[Screenshot grounding data]
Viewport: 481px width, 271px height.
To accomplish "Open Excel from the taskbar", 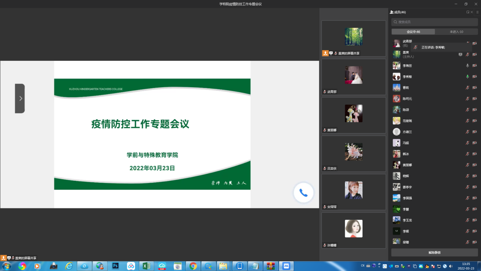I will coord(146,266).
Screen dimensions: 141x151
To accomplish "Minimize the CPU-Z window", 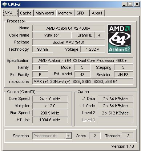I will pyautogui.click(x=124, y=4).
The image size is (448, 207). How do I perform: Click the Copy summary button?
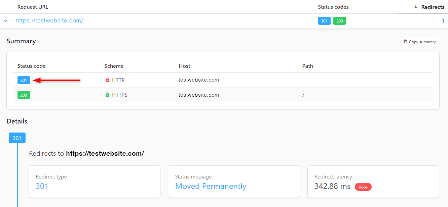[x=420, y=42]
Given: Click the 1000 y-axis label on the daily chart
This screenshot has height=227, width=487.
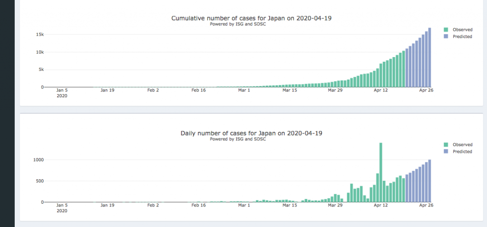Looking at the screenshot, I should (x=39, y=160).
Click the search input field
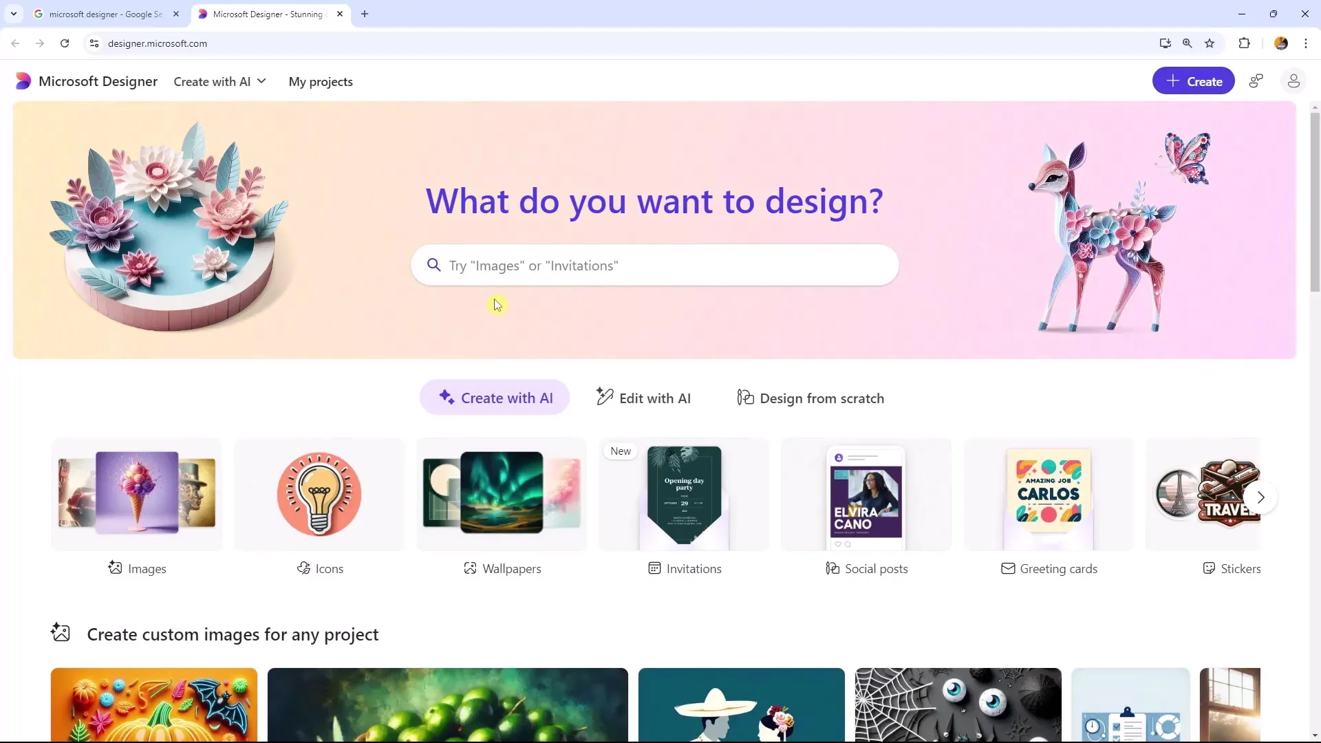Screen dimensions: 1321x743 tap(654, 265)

WORK TASK -
Once the line holding "This screenshot has height=227, width=487." is found, set down that line and every line after it, exactly, through the last line of the records above, omitting pictures.

ANSWER SECTION -
This screenshot has height=227, width=487.
Looking at the screenshot, I should (x=39, y=160).
Click the search input field
Screen dimensions: 1321x743 tap(654, 265)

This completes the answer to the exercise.